The interview aired yesterday on Sirus-XM radio’s POTUS channel.
That was when, supposedly, the on-air analysis of CBS anchorman Walter Cronkite prompted President Lyndon Johnson to change his thinking about the Vietnam War and led him to decide against seeking reelection.
“That’s simply not true,” I pointed out. “Lyndon Johnson didn’t even see the [Cronkite] program when it aired in February 1968. And his decision not to seek reelection was driven by other forces and factors. Cronkite really was irrelevant to that equation, to that decision.

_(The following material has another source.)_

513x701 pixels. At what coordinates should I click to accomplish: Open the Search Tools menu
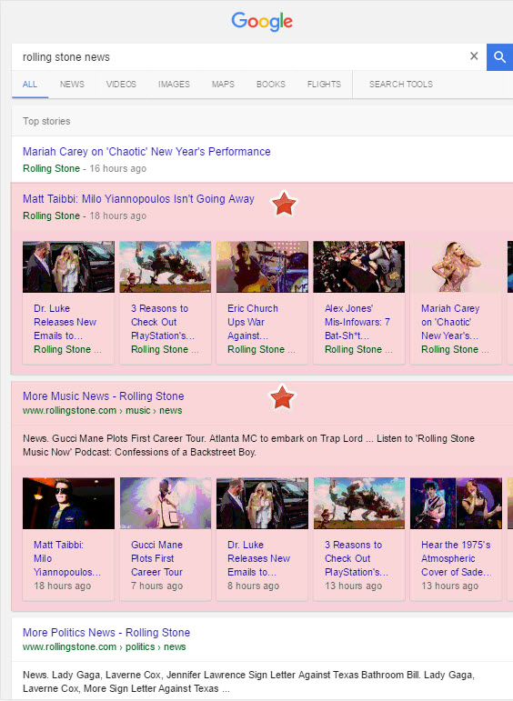pos(401,84)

“But yet it lives on, as an example of media power, the media telling truth to power. And it’s a misleading interpretation, it’s a misreading of history.”
Driscoll said that the chapters of Getting It Wrong “have a sort of curious” set of bookends, in that they begin with a discussion of William Randolph Hearst’s famous vow to “furnish the war” with Spain and end with a look at the exaggerated, over-the-top coverage of Hurricane Katrina’s aftermath.
“Was this sort of book-ending intentional?” Driscoll asked.
It was an insightful question–and the first time an interviewer had asked about the book’s conceptual component.
I noted that the “original framework of the book had it organized more thematically, by ‘media and war’ and ‘media and government,'” and so on.
That framework was discarded, I said, “for a more chronological approach. So the bookends were driven more by chronology than anything else.”
We discussed how Orson Welles‘ cinematic masterpiece, Citizen Kane, helped cement the “furnish the war” myth in the public’s consciousness. Kane includes a scene that paraphrases Hearst’s purported vow.
The “furnish-the-war” anecdote about Hearst is dubious in many respects, I said, adding:
“Yet it lives on as an example of Hearst as the war-monger, as an example of the media–at its most malignant, in an extreme–can bring about a war that the country otherwise wouldn’t have fought.”
What’s wrong with the American people being fed a little junk food? What’s wrong with being fed a few media myths?
There are several reasons, I replied.
Notably, “these myths tend to misrepresent the role of the news media in American society. They tend to grant the news media far more power and far more influence than they really do exert in American life.”
“Most people believe the media are powerful agents and powerful entities and often refer to some of the myths that I address, and debunk, in Getting It Wrong. They refer to them in support of this mistaken notion.”
In wrapping up the interview, Driscoll referred to Media Myth Alert as “a nifty blog.”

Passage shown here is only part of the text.